Reaching A New Low
by John Andril
Halo: Reach, the newest installment in the popular Halo Sci-Fi-shooter video game series, launched earlier this week. Hundreds of thousands of copies of the game had been pre-ordered prior to release, and it sold millions of copies on its first day on the shelves. Within hours of release, millions of players were online, playing against each other using the revamped multiplayer system unique to Reach. Thanks to the power of the internet in conjunction with Bungie Entertainment, Ltd., the whole world is united on a high-resolution virtual battlefield. Without a doubt the world is a better place. Isn’t it?
That depends on your definition of “better”. If a better world is a world in which one can engage in hours of action-packed entertainment and chat remotely with one’s friends while remaining as physically active as a baked potato, then the world is just fantastic. If a better world is one in which kids play sports, stave off obesity and have face-to-face contact with other live human beings, then we may have a problem or two. Since the launch of the first game in the Halo series in 2001, the incidence of obesity in the United States has risen about five percent. In other words, over 15 million more people are overweight now than were overweight nine years ago, and part of the problem is that people are replacing excercise with gaming. The introduction of the Halo games and a few others induced a spike in online gaming, and therefore caused a spike in the number of hours people spent playing, as well. This of course, meant a sharp decrease in the qualities displaced by video games, namely exercise habits, sleep habits, and even eating habits. In some cases gamers have developed very real addictions to online gaming, leading to serious health issues—including death.
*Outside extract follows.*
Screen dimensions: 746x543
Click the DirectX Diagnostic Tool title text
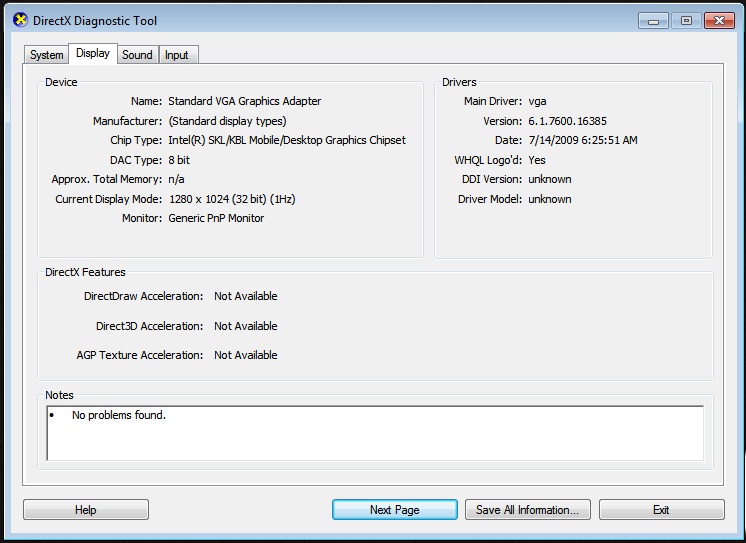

In 2005, after having lost his job and girlfriend due to his video game addiction, a Vietnamese man named Seungseob Lee went to an internet café and played the online game Starcraft for fifty hours with virtually no breaks. Lee went into cardiac arrest and later diedAlthough Lee’s is an extreme case of video game addiction, it is not the only such case. Video game-related deaths have occurred around the world, even here in the United States. But for whatever reason, the notable deaths here in the States tend to be not the deaths of the gamers, but of those around them. In 2007 in Wellington, Ohio, Daniel Petric’s parents took away their son’s copy of Halo 3 due to the violent content of the game. They locked the game away in a secure box that also contained a 9mm handgun. Petric eventually found the key to his parent’s box. He reclaimed Halo 3 and took his parent’s gun, as well. He came up behind his parents, and said, “Would you close your eyes? I have a surprise for you.” The teen then proceeded to shoot both his parents in the head, among other places. Petric’s father survived. His mother did not. Daniel Petric was sentenced to twenty-three years to life in prison. At the time of the sentencing, the judge stated that he believed that Petric’s gaming had warped his perception of reality such that he did not realize that when he killed his parents, they would stay dead forever.
In 2008, Tyrone Spellman of Philadelphia, Pennsylvania was convicted of third-degree murder after he beat his seventeen-month-old daughter to death in a fit of rage. Said fit came after the toddler pulled Spellman’s Xbox from its shelf and broke it. Spellman received the maximum sentence of twenty-two and a half to forty-five years in prison. The city of Philadelphia took custody of Spellman’s second daughter, who was born after her sister’s death.
There are probably people out there who have done nothing but play Halo: Reach since its launch four days ago. Because of games like Reach, online game overuse is at an all-time high. A study by the Kaiser Family Foundation found that the average amount of time kids spend playing video games has increased from forty-three minutes per day in 1999 to two hours and forty-two minutes per day in 2009. If this trend continues, what will be the next activity that video gaming dislodges from the daily lives of the world’s youth? Going to school? Going to the bathroom? Breathing? Video games have done enough damage to date. They do not have much more room to expand within the schedules of children and teens without greatly harming these individuals’ abilities to live productive and successful lives. And so here is a bit of advice: if you ever feel the urge to play Reach, maybe you should just reach for a soccer ball instead.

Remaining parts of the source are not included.